With 15 million customers, the small-dollar credit market deserves a closer look. The Center for Financial Services Innovation (CFSI) study referenced by Rachel Schneider and Rob Levy in their Sept. 17 article "Banks Can Make Small-Dollar Credit Products Work" examined the behavior of small-dollar credit consumers.

While grouping products together can be useful in research, the fact remains that payday, pawn, direct deposit advance and auto title loans are vastly different from installment loans. Of the products studied, only installment loans report consumers’ payment behavior to credit bureaus – which can help them rehabilitate or build a credit history. With this in mind, installment lenders work with their customers to determine their ability to repay a loan and set an affordable payment schedule. In addition, installment loans are fully amortizing and do not require a balloon payment. There is no cycle of debt associated with them. 

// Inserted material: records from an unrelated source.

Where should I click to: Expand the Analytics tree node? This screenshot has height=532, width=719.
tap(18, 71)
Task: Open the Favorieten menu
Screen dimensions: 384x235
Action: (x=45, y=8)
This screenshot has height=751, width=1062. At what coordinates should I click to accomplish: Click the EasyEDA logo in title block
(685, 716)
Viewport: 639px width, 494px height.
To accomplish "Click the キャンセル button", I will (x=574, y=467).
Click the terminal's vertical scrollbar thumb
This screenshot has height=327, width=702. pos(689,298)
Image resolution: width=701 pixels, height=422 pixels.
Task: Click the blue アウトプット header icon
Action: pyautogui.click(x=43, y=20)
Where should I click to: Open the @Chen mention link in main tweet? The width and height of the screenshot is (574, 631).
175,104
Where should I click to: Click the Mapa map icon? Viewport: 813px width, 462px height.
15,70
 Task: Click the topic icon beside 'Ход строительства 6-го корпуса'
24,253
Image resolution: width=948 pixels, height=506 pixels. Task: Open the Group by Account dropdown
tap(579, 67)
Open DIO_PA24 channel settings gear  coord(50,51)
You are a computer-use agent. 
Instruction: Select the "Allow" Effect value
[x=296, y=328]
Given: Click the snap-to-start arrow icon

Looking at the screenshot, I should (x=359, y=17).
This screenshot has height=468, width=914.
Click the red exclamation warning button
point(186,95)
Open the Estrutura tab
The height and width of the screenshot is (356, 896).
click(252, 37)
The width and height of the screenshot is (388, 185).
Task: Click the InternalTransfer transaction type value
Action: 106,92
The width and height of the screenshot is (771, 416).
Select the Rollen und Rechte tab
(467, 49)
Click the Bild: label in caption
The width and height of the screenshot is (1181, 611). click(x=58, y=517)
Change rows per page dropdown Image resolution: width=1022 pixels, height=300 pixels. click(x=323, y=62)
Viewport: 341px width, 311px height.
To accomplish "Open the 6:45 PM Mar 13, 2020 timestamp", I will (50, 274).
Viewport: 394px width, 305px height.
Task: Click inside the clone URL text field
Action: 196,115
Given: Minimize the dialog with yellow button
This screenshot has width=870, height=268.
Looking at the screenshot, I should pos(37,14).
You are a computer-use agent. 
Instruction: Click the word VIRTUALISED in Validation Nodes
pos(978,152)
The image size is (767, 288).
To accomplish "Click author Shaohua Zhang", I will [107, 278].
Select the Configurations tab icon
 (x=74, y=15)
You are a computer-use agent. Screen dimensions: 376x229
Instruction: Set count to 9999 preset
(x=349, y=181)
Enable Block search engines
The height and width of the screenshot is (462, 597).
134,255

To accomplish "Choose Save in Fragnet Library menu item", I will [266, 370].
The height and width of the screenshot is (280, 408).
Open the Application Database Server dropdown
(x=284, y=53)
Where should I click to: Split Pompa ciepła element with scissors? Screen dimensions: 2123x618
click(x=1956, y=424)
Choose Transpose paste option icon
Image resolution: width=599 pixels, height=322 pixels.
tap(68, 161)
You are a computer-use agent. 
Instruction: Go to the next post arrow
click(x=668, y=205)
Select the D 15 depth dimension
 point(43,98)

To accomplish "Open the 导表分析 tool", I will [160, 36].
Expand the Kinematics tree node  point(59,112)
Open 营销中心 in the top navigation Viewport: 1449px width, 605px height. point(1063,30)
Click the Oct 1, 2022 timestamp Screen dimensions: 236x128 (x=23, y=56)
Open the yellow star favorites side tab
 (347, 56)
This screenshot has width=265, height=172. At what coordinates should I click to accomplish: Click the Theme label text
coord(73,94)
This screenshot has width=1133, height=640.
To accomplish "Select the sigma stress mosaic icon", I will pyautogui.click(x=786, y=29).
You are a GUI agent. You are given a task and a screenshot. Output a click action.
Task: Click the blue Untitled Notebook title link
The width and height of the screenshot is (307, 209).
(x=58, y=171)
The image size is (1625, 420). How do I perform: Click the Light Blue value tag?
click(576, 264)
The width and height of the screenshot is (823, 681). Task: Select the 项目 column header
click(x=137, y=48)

Installment lenders have been successfully serving their communities with small-dollar credit for close to 100 years, and have been effectively regulated at the state level. These loans meet CFSI’s definition of "high-quality credit,"which according to the study "must be affordable, marketed transparently, priced fairly, structured to support repayment without creating a cycle of repeat borrowing and should support credit-building."

Schneider and Levy assert that banks can make small-dollar credit work, but a 2008 Federal Deposit Insurance Corp. pilot showed that they could not do so profitably. At best, deposit-driven banks and credit unions could use the products as loss leaders to bring in customers who would later use other products. Banks are welcome to enter the small-dollar credit market, but they continue to stay on the sidelines because the numbers just don’t work.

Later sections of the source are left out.